Görüşlerine çok önem verdiğim bir bilim adamı, Prof. Dr. Özgür Demirtaş diyor ki;

“Güçlü ülke olmanın sırrı: Bilime yatırım yap, Eğitimi evrensel, Hukuku üstün yap. İdeoloji kavgası yapma, işi bilene ver, arkana yaslan uçuşu izle.”
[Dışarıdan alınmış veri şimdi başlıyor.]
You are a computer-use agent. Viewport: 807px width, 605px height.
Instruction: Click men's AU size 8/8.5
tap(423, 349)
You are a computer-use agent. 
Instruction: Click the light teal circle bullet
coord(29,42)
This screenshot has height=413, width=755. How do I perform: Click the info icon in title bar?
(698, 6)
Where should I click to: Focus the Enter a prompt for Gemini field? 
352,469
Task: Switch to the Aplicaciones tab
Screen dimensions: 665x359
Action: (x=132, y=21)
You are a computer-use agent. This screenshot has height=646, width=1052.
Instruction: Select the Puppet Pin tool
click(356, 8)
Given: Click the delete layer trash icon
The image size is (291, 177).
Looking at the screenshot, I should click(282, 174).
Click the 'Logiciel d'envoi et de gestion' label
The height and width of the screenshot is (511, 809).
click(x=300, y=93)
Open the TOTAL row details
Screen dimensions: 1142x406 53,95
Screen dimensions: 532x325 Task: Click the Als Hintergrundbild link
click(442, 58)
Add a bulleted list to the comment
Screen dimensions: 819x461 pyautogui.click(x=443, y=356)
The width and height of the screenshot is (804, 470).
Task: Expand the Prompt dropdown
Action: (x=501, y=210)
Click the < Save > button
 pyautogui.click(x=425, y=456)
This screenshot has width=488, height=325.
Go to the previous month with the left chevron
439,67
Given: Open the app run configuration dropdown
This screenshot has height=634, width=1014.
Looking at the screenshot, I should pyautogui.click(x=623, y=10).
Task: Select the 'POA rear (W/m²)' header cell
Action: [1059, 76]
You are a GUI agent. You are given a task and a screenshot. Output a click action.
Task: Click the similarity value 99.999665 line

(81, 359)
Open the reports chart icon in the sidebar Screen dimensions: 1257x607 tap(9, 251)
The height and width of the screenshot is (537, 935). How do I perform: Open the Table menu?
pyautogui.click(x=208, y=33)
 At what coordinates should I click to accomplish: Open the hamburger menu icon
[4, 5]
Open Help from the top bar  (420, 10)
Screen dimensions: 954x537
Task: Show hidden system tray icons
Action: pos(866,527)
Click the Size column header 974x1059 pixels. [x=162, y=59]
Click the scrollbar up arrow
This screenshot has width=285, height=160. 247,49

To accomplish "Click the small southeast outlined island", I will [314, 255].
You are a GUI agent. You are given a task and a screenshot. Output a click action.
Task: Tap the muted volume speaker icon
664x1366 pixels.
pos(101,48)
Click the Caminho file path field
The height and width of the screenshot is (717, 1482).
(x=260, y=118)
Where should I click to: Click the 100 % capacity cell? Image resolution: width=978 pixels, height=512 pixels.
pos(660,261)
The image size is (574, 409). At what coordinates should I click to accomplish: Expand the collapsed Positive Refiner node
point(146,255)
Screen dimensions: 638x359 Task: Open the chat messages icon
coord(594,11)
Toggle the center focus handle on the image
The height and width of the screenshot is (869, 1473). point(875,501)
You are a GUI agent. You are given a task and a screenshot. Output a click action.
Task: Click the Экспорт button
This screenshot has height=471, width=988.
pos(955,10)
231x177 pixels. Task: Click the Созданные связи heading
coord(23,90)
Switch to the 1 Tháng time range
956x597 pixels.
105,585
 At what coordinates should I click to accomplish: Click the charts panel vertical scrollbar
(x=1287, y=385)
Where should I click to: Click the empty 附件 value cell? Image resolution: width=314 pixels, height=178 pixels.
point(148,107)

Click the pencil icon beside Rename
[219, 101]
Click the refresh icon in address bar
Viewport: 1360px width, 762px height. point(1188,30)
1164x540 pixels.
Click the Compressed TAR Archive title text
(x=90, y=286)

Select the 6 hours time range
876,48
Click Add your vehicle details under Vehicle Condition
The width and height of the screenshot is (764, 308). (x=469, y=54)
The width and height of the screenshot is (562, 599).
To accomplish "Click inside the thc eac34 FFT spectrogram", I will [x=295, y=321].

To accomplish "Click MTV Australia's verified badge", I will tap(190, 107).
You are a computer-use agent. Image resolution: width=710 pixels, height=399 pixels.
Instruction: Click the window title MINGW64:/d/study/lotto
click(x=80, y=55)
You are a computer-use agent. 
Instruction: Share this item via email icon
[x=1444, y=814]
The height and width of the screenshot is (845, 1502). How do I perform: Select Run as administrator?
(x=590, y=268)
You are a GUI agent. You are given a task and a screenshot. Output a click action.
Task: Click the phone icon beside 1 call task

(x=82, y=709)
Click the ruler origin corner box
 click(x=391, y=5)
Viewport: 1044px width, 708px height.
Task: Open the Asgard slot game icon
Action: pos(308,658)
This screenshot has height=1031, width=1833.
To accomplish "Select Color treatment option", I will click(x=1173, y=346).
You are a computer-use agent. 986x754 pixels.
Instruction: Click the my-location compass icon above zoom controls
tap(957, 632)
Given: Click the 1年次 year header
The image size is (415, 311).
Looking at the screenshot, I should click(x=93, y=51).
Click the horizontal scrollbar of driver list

İkinci beğendiğim söylemi ise şöyle;

“1 yılda 81 vilayete 100 fen lisesi inşa et. Eğitime başlat, sonra da arkana yaslan ve uçuşu izle..”

Ben de diyorum ki;

“Bir ülkeyi çökertmenin sırrı; Eğitimi bitir. Hukuk kurumlarının başındakilere önünüzde ilikleyebilmeleri için düğmeli cübbe giydir. Bilim yerine hurafelere dayalı uygulamaları geliştir. Yasamayı ve Yargıyı Yürütmenin emrine ver. Toplum katmanlarını Alevi-Sünni, Türk-Kürt, İnanan-İnanmayan diye ayrıştır, her konuya ideolojik yaklaş, işi bilene değil, cebinde yakininin kartı olana ver, ülkeyi dünyanın en niteliksiz insanlarının cirit alanı yap, kara ve kirli para sahiplerinin önünü aç, sonra arkana yaslan ve çöküşü izle..”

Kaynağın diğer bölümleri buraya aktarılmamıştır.